《ラクリマの恋人×星空の小夜曲》2 第2話 蛇の森
「……ん……」
妙に寒々しい空気に、ティオは震えながら目を覚ました。
目を擦りながら身を起こし、辺りを見回す。鬱蒼と木が生い茂る、深い森の中にティオはいた。
「あれ……何で俺、こんなところに……」
さっきまで自分は、共に暮らす家族、アデルとステラと家で遊んでいた筈だった。いつの間に眠っていたのかすらも、全く記憶にない。
更に言えば、家の側に、こんな深い森はなかった筈だ。
「そっか……夢見てんだ、俺」
少し考えて、ティオは今の状況をそう結論付けた。寝た記憶はないとは言え、こうまで状況に現実感がないのは、それが夢だからであろうと。
夢だと言うのなら、何も不安になる事はない。ティオの内に、少年らしい好奇心が一気に首をもたげてきた。
「よーし、なら目が覚めるまで、この森を探検でもするか!」
そう決めて、ティオは元気良く立ち上がった。どうせ夢ならトキもセシリアも皆居ればいいのにとも思ったが、いないものは仕方がない。
でこぼこと起伏に富んだ地面を歩き、ティオはどんどん森の奥へと進んでいく。薄暗い視界に隠れた木の根に時折足を取られそうになるも、歩みを止めるまでには至らない。
そうして、暫く歩き続けた頃。
――ガサッ。
「ん?」
不意に物音が聞こえた気がして、ティオは足を止めた。キョロキョロと辺りを見回し、よく耳を澄ませてみる。
――ガサッ。
音はどうやら、すぐ近くの木の上からするようだった。ティオは木に近付くと、目を凝らし上を見上げてみる。
直後――ティオはその場に硬直した。
「――っ!」
見えたのは、自分を見つめる一対の紅い瞳。その下でチロチロと蠢く、二股に分かれた舌。

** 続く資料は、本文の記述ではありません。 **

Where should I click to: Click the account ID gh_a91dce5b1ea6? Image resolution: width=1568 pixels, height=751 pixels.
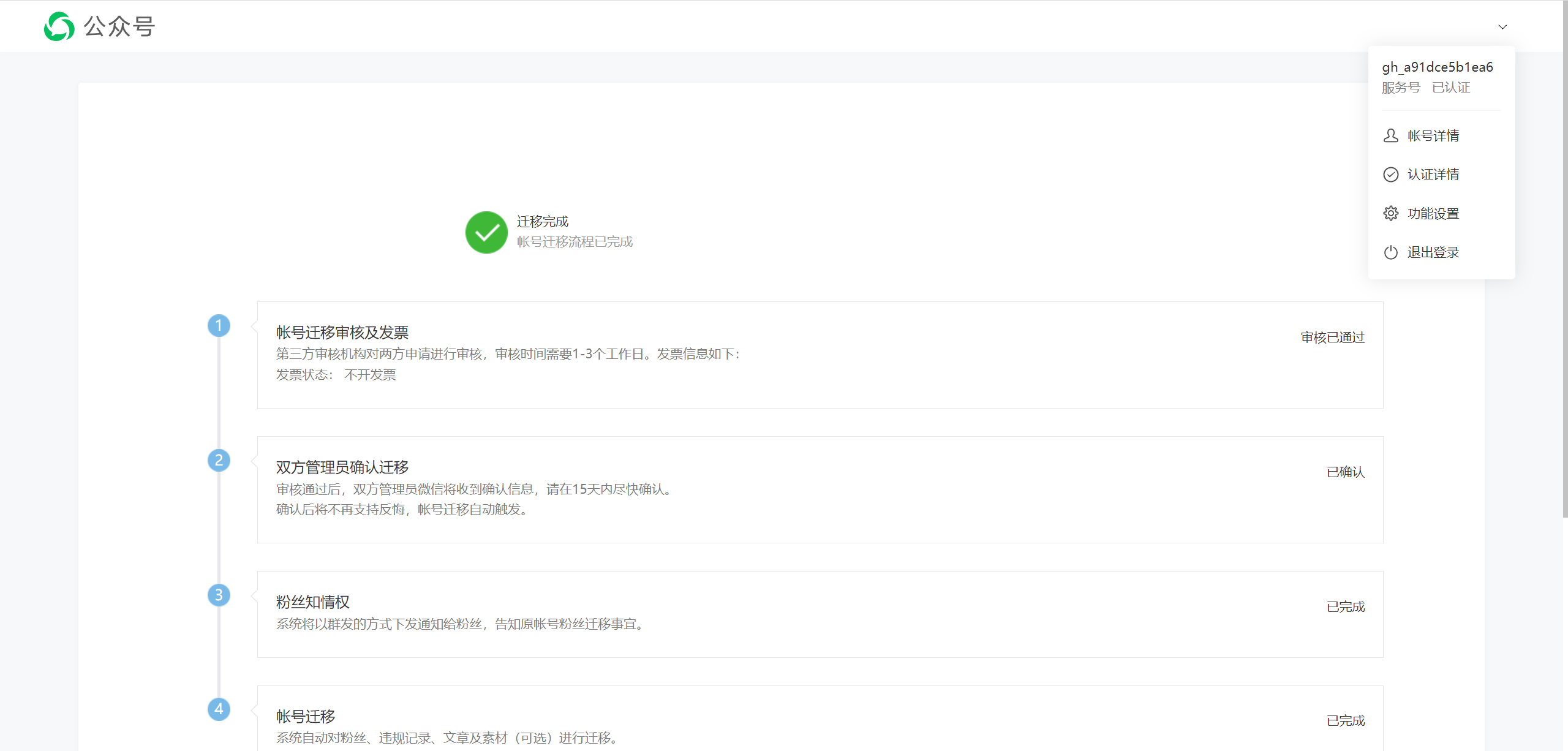tap(1437, 67)
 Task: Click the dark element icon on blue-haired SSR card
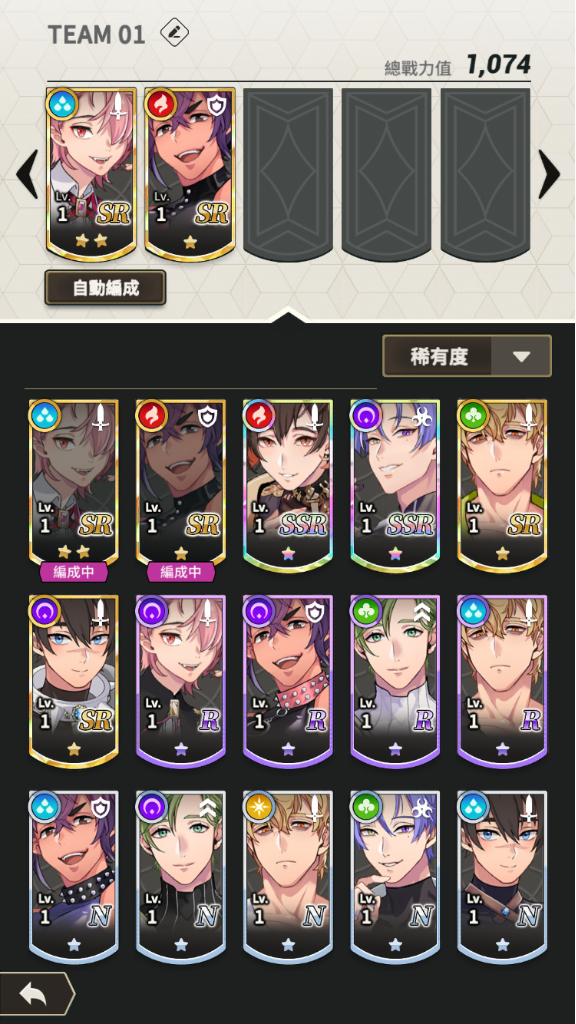pyautogui.click(x=366, y=416)
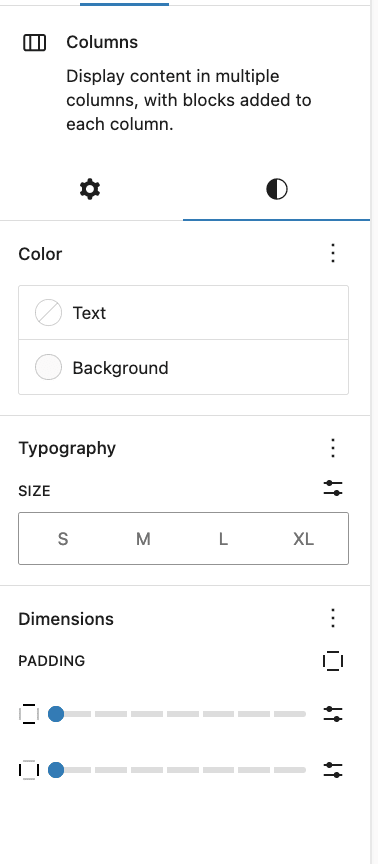Select font size S

(x=63, y=538)
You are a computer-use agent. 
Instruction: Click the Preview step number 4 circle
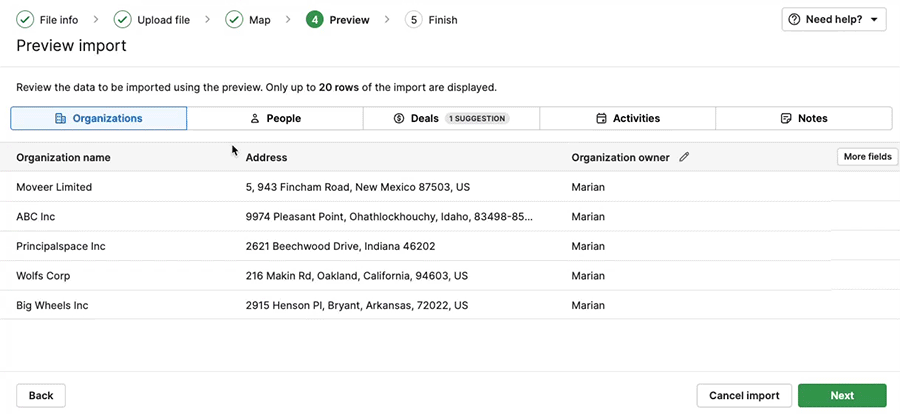tap(315, 19)
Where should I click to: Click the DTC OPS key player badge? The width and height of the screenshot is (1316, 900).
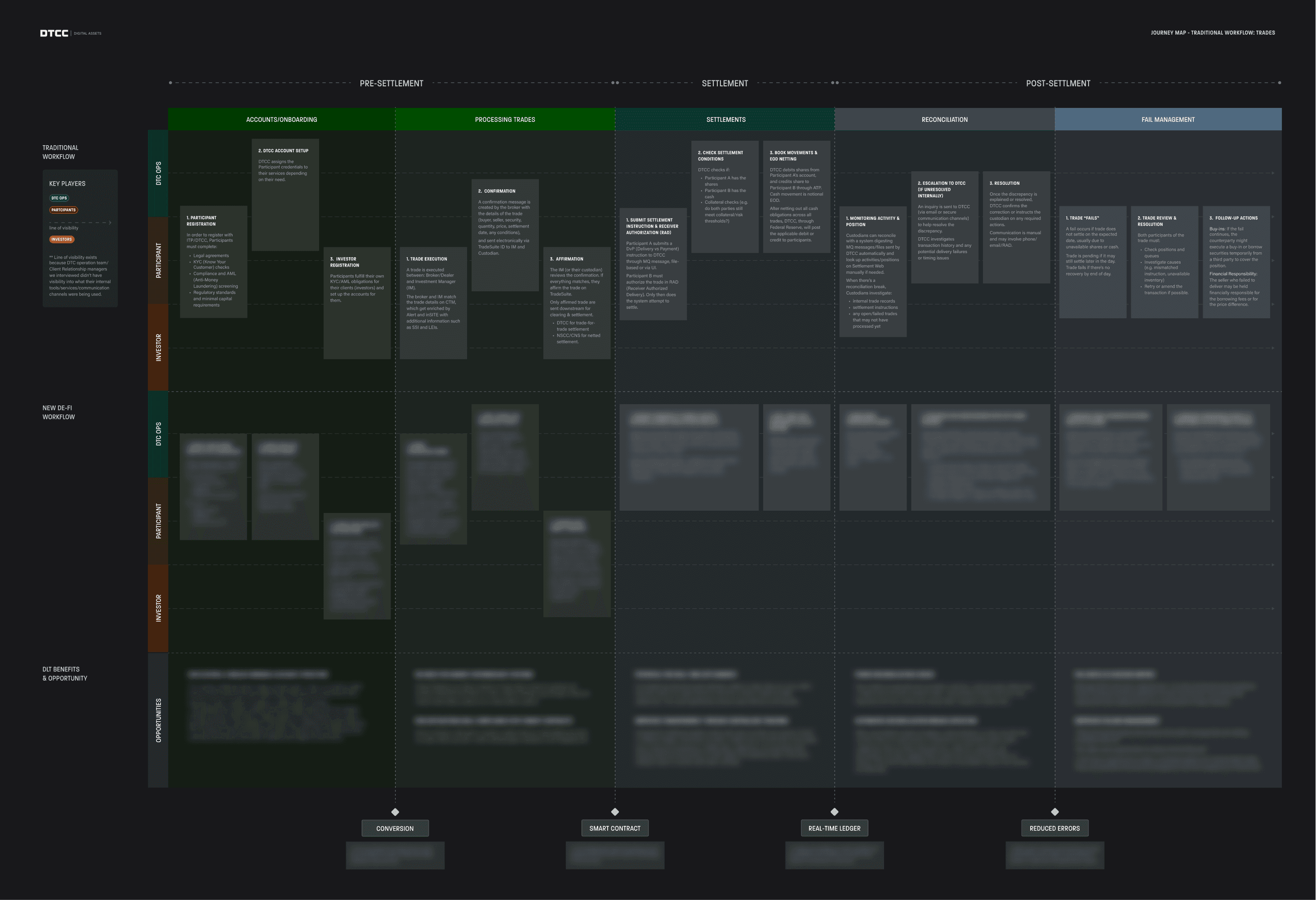pos(59,198)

そして暗がりにおいてなお黒い、漆黒の鱗に覆われた身体。
蛇が。ティオの体よりも何倍も大きい蛇が、そこにいた。
「あ……ぁ……」
本能的な恐怖に、ティオの両足がガクガクと震える。うるさいくらいの動悸とシュー、シューという大蛇の息遣いだけが、ティオの鼓膜に幾重にも反響する。
そうだ。目を覚ませばいいんだ。だってこれは夢なのだから。
そう思って夢から覚めろと強く念じてみても、一向に辺りの様子が変わる気配はない。変化のない危機が、そこに在るだけだ。

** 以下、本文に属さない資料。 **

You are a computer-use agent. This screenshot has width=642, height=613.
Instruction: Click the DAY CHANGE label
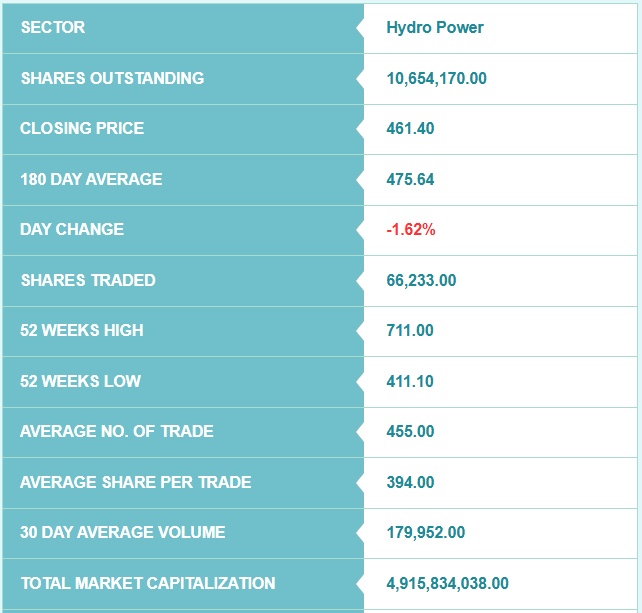[x=72, y=229]
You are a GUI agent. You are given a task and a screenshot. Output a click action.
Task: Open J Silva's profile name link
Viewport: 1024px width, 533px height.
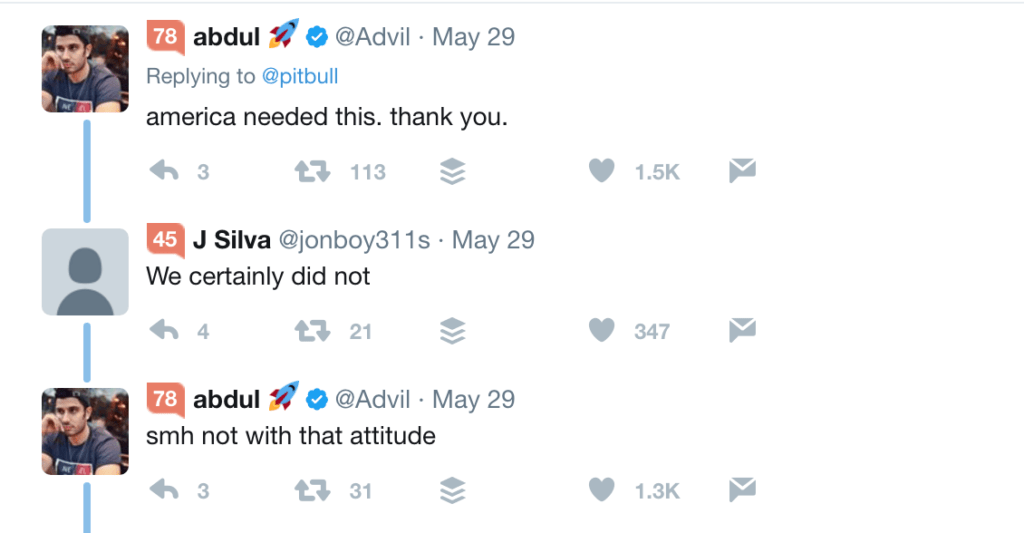tap(232, 240)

ここに至り。漸くティオは、これが現実なのではないかと思い始める。
いつまでも覚めない夢。妙にリアルな冷たい空気。総てはこれが、現実だからだとするのならば。
「……ヤダ……助けて……」
唇から零れ落ちるは、救いを求めるか細い声。しかしそれに応える者は、この場のどこにも居はしない。

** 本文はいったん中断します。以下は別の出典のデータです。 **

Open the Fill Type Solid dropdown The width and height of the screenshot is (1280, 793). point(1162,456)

涙が溢れる。他者からもたらされる死の恐怖に、心が黒く塗り潰されていく。
ニタリと嗤うように目を細め、大蛇が大口を開けた。生臭い吐息と唾液が、ティオに更なる絶望をもたらす。
「助けて……嫌だよ、俺、まだ死にたくない……」
脳裏に浮かぶのは、大好きな家族達の姿。その中でも一際大きく位置を占めるのは、誰よりも大好きな父親の顔。
「助けて……トキぃ……!!」
「伏せて!」
その時空気を切り裂くような、凜とした鋭い声が響いた。訳の解らぬままティオが声の言う通りにすると、どこからか大きな火の玉が飛んできて、頭上の大蛇に命中する。
「シャアーーーーーッ!!」
体の半分を炎に包まれながらも、大蛇は怒りの声を上げ、火の玉の飛来した方向へと向かっていった。ティオも釣られてそちらを見ると、そこには長い黒髪の少女が立っていた。
「『燃え盛れ地獄の炎、我が
少女の言葉と共に、右手が激しく燃え上がる。そして少女はその燃える拳を、大蛇の顔面に叩き付けた。
「キシャアアアアアアアアアアッ!!」
大蛇の全身から、一気に炎が吹き出す。大蛇は暫く苦しげにのたうっていたが、やがて灰となって崩れ落ちていった。
「な、何だ……今の……?」
少女から目を離せぬまま、ティオはただ、呆然と呟いた。